In this paper we have presented the results of diffusion behavior of model systems for eight liquid n-alkanes ($C_{12}$-$C_{44}$) in a canonical (NVT) ensemble at several temperatures using molecular dynamics simulations. For these n-alkanes of small chain length n, the chains are clearly <$R_{ee}^2$>/6<$R_g^2$>>1 and non-Gaussian. This result implies that the liquid n-alkanes over the whole temperatures considered are far away from the Rouse regime, though the ratio becomes close to the unity as n increases. Calculated self-diffusion constants $D_{self}$ are comparable with experimental results and the Arrhenius plot of self-diffusion constants versus inverse temperature shows a different temperature dependence of diffusion on the chain length. The global rotational motion of n-alkanes is examined by characterizing the orientation relaxation of the end-to-end vector and it is found that the ratio ${\tau}1/{\tau}2$ is less than 3, the value expected for a isotropically diffusive rotational process.
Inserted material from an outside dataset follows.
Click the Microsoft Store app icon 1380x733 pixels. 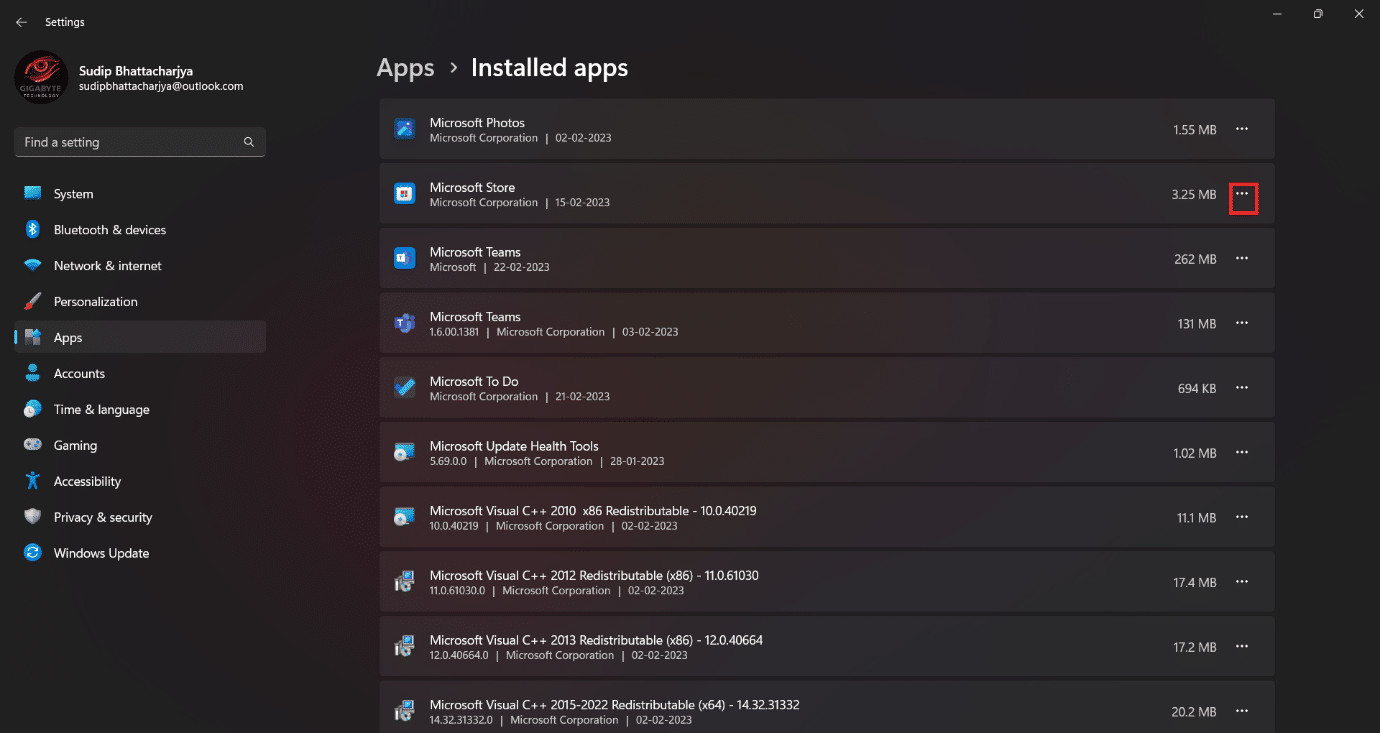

The friction constants ${\xi}$of the whole molecules of n-alkanes are calculated directly from the force auto-correlation (FAC) functions and compared with the monomeric friction constants ${\xi}_D$ extracted from $D_{self}$. Both the friction constants give a correct qualitative trends: decrease with increasing temperature and increase with increasing chain length. The friction constant calculated from the FAC's decreases very slowly with increasing temperature, while the monomeric friction constant varies rapidly with temperature. By considering the orientation relaxation of local vectors and diffusion of each site, it is found that rotational and translational diffusions of the ends are faster than those of the center.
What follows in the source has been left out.